Today is World Refugee Day, which is when the United Nations High Commissioner for Refugees (UNHCR) releases its grim annual Global Trends report about people driven from their homes, and the world's politicians issue grave-sounding statements about all the work they're doing to ameliorate the crisis.

So what did the UNHCR find for 2017? A record number of displaced people: 68.5 million. And a record number of refugees leaving their home country: 25.4 million, or 2.9 million more than 2016, making it "the biggest increase UNHCR has seen in a single year." There are currently "44,500 people being displaced each day, or a person becoming displaced every two seconds." The main generators of refugees are, in order, the wars in Syria, Colombia, the Democratic Republic of Congo, Afghanistan, and South Sudan.

Secretary of State Mike Pompeo commemorated the occasion with a statement asserting that "the United States will continue to be a world leader in providing humanitarian assistance and working to forge political solutions to the underlying conflicts that drive displacement," and that "the United States provides more humanitarian assistance than any other single country worldwide, including to refugees." That leadership, however, is not reflected in the number of refugees the U.S. now takes in.

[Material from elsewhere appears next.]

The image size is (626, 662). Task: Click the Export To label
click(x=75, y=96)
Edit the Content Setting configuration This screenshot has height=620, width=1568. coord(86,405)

From October 1, 2017 to June 15 of this year, America has brought in 15,383 refugees. That puts the country on pace to accept just under 22,000 for this fiscal year, which would easily be the lowest number since the Refugee Act of 1980. (In Fiscal Year 2002, which began right after the September 11 attacks, the George W. Bush administration took in 27,131). Measured across presidencies, Bush took in an average of 48,000 refugees per year, Barack Obama 70,000, Ronald Reagan 82,000, Bill Clinton 89,000, Jimmy Carter 94,000, and George H.W. Bush 119,000.

We are contracting admissions right as the world is dramatically expanding people seeking shelter outside their home countries. The global population of refugees (minus the 5.3 million registered with the U.N. Relief and Work Agency for Palestinians in the Near East), was stable between 2008–2012, at between 10.4 million and 10.6 million, but since then we've seen this:

2013: 11.7 million

2014: 14.4 million

2015: 16.1 million

2016: 17.2 million

2017: 20.1 million

The last time the world experienced such a sharp spike in refugees, the Carter and Reagan administrations took in about 1 out of every 70 global refugees. The Trump administration is on pace right now to accept 1 out of 900.

Pompeo in his statement nodded both to those prior eras of generosity, and Donald Trump's new era of America First stinginess: "Since 1975, the United States has accepted more than 3.3 million refugees for permanent resettlement—more than any other country in the world. The United States will continue to prioritize the admission of the most vulnerable refugees while upholding the safety and security of the American people."

Or as the president himself said Monday, "The United States will not be a migrant camp, and it will not be a refugee holding facility. Won't be. You look at what's happening in Europe, you look at what's happening in other places; we can't allow that to happen to the United States. Not on my watch."